Freshly harvested TgPHYb^DDHA (grown for 24 h in the absence of Shield-1) or RHΔΔ parasites at 10³ were injected intraperitoneally into C57BL/6J mice (Jackson Laboratory, Bar Harbor, ME). After 6 days, mice were sacrificed; peritoneal cavity exudate, spleen, and lungs were harvested and weighed; and gDNA was isolated using the DNA tissue kit (Omega, Norcross, GA). gDNA (100 ng) was mixed with Toxoplasma B1 primers and analyzed by real-time qPCR as described previously (62). Numbers of parasites were calculated from a standard curve generated in parallel using purified RHΔΔ DNA.

Microneme secretion.

Microneme secretion assays were performed essentially as described previously (30). Briefly, ethanol was added (final concentration, 1% [vol/vol]) to extracellular parasites (2 × 10⁶) in complete medium, which were then incubated for 5 min at 37°C and placed on ice for 5 min. After centrifugation at 2,000 × g for 8 min, the supernatant (excreted secreted antigens [ESAs]) and pellet fractions were resuspended in sample buffer prior to analysis by Western blotting (see below).

Western blotting.

Parasites were pelleted by centrifugation at 2,000 × g for 8 min at 4°C and lysed in boiling SDS-PAGE sample buffer containing 5% β-mercaptoethanol. Lysates from equivalent cell numbers were separated by SDS-PAGE and transferred to nitrocellulose membranes, which were blocked with Odyssey blocking buffer (Li-Cor Biosciences, Lincoln, NE), incubated with antibodies listed in Table S1, imaged using a Li-Cor Odyssey scanner, and analyzed using Image Studio software (Li-Cor).

qRT-PCR.

qRT-PCR was performed as described previously and calculated using the 2^−ΔΔCT method (63). Briefly, total RNA was DNase treated and converted to cDNA using random hexamers. The cDNA was added to gene-specific primers (see Table S1) and SYBR green master mix (Thermo Fisher Scientific) and then run and analyzed using an ABI 7500 Fast RT-PCR machine (Applied Biosystems).

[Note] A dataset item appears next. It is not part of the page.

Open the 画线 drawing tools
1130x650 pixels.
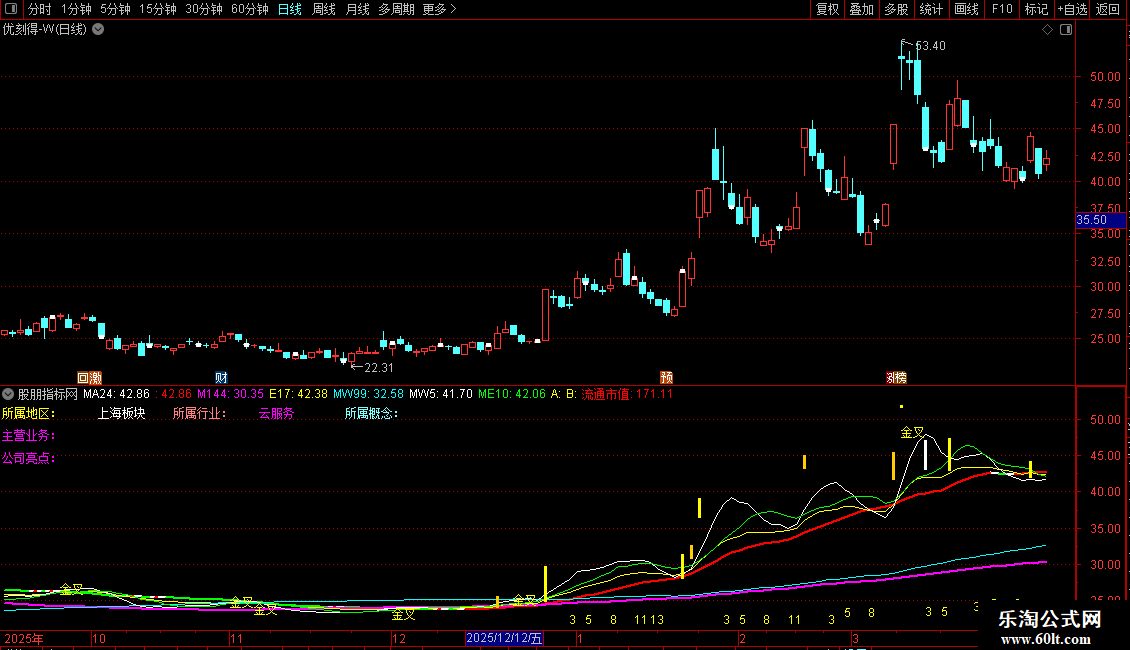(x=966, y=9)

[³⁵S]methionine incorporation.

Freshly harvested parasites were resuspended in completed DMEM at 37°C for 0, 4, or 8 h before cells were washed in PBS and resuspended in methionine/cysteine-free DMEM supplemented with 5% dialyzed FBS, 1 mM glutamine, 0.5 mM sodium pyruvate, and 145 μCi Express Mix [³⁵S]Met-Cys (Perkin Elmer, Massachusetts) for 1 h at 37°C (21% O₂, 5% CO₂). After washing twice with PBS, cell extracts were prepared and equivalent cell numbers (3 × 10⁶) were solubilized in Laemmli sample buffer with 2-mercaptoethanol and separated by SDS-PAGE. Radioactivity was detected in dried gels using a Typhoon Imager (GE Biosciences, Pittsburgh, PA). Each full lane was quantified densitometrically, and data were normalized to unstressed TgPHYb-replete parasites.

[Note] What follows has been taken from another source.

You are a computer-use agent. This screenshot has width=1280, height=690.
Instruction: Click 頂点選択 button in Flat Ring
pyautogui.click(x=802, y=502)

Translation elongation assay.

Puromycin incorporation was performed essentially as described previously (37). Freshly harvested parasites (3 × 10⁶) were resuspended in 1 ml of complete DMEM and incubated for 0 or 8 h at 37°C under an atmosphere of 21% or 0.5% O₂. Puromycin (10 μg/ml) (Sigma, St. Louis, MO) was added, and incubations continued at 21% or 0.5% O₂ at 37°C. Parasites were then pelleted, washed in ice-cold PBS, and analyzed by Western blotting using an antipuromycin antibody (Table S1). Each lane was scanned and quantified densitometrically. Puromycin incorporation was normalized to the Ponceau S stain intensity of the membranes, and translation rates were calculated from slopes of the lines generated by linear regression analysis with Prism software (GraphPad, La Jolla, CA) (36). Experiments were performed three independent times.

Statistics.

Unless otherwise noted, all experiments were repeated a minimum of three times. Data were expressed as mean ± SD and plotted, and statistical significance was determined with Prism software (GraphPad, La Jolla, CA) using appropriate assays.